How can businesses begin to build trust in their AI systems, especially when it comes to identifying applicable standards or guidelines?
Building trust starts with clarity. First, businesses need to map out the landscape of standards and regulations that apply to their industry—whether it’s data privacy laws or sector-specific guidelines. This isn’t just a compliance checkbox; it’s about understanding what benchmarks ensure safety and fairness. Engaging with frameworks like the NIST AI RMF can be a great starting point since it offers a comprehensive roadmap. From there, it’s about embedding those principles into the AI lifecycle—design, deployment, and monitoring—so that trust isn’t an afterthought but a foundation.
Why is transparency such a challenge with AI systems, and what can companies do to improve accountability in their AI decision-making processes?
Transparency is tough because many AI models, especially complex ones, operate as black boxes—even experts can’t always explain why a decision was made. This opacity makes auditing a nightmare. Companies can improve accountability by prioritizing explainability in their AI tools, even if it means opting for simpler models in some cases. Additionally, creating robust audit trails—documenting inputs, outputs, and decision logic—is critical. It’s also about culture; fostering a mindset where questioning AI outputs is encouraged can help catch issues early and maintain oversight.
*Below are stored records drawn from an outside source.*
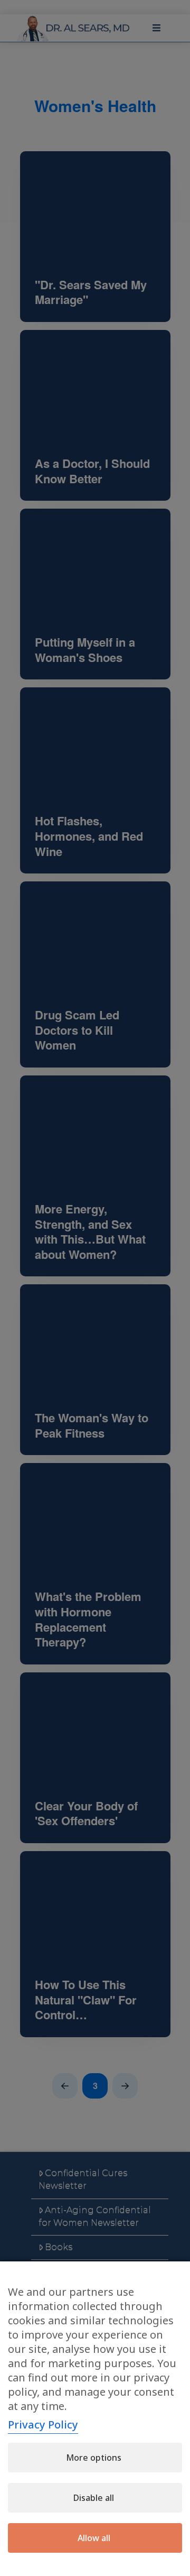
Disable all (93, 2498)
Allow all (94, 2538)
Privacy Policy (43, 2424)
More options (93, 2457)
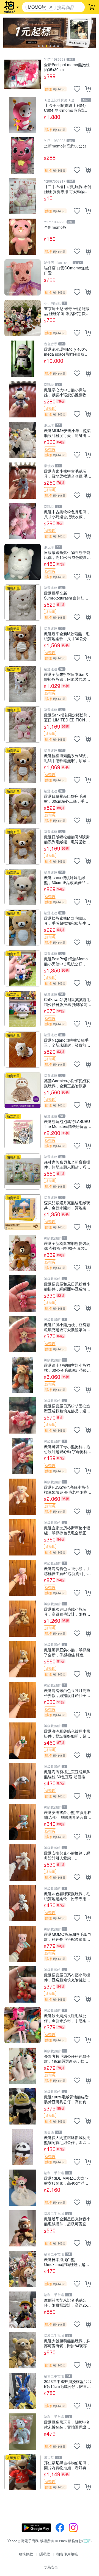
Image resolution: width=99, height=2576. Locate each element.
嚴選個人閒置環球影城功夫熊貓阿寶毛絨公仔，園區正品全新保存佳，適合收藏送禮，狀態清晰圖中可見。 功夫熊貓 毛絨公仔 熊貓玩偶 (67, 2140)
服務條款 (26, 2554)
How do emerging frameworks like NIST AI RMF and ISO 42001 differ in their approach to AI governance, and how might a business choose between them?
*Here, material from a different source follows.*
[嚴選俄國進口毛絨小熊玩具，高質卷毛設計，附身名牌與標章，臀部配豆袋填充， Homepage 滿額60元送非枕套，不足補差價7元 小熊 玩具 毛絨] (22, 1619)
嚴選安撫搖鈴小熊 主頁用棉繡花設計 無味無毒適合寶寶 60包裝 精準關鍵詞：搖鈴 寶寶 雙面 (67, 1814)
The NIST AI RMF is more of a flexible playbook. It’s free, detailed, and great for companies just starting to think about AI risk management because it provides broad guidance on identifying and mitigating risks. ISO 42001, on the other hand, is concise and built for auditing, with a structure that aligns with other international standards, making it ideal for businesses seeking formal certification or global recognition. Choosing between them depends on a company’s maturity and goals. If you’re new to AI governance, start with NIST to build a foundation. If you’re ready for external validation or operate internationally, ISO 42001 might be the better fit.
What do you see as the biggest business opportunity in AI governance and assurance right now?
The opportunity lies in getting ahead of the curve. AI governance isn’t just about risk mitigation; it’s a competitive edge. Companies that establish trust and compliance early will stand out to customers, regulators, and investors. Right now, there’s a shortage of expertise in AI assurance—consultants who can guide businesses through safe implementation are in high demand. For forward-thinking firms, investing in this space isn’t just about avoiding pitfalls; it’s about positioning themselves as leaders in a market where trust will soon be the currency of success.
What is your forecast for the future of AI governance over the next few years?
I believe we’re on the cusp of a major shift. Over the next couple of years, we’ll see AI agents become more autonomous, handling complex decisions in areas like finance and healthcare. By 2025 or 2026, trust and standards will take center stage—regulators will tighten the reins, and businesses will face growing pressure to adhere to frameworks like ISO 42001. Adoption of these standards will skyrocket, much like we’ve seen with other tech regulations. My forecast is that companies who act now to build governance into their AI strategies will thrive, while those who wait will struggle to keep up with both compliance and public expectations.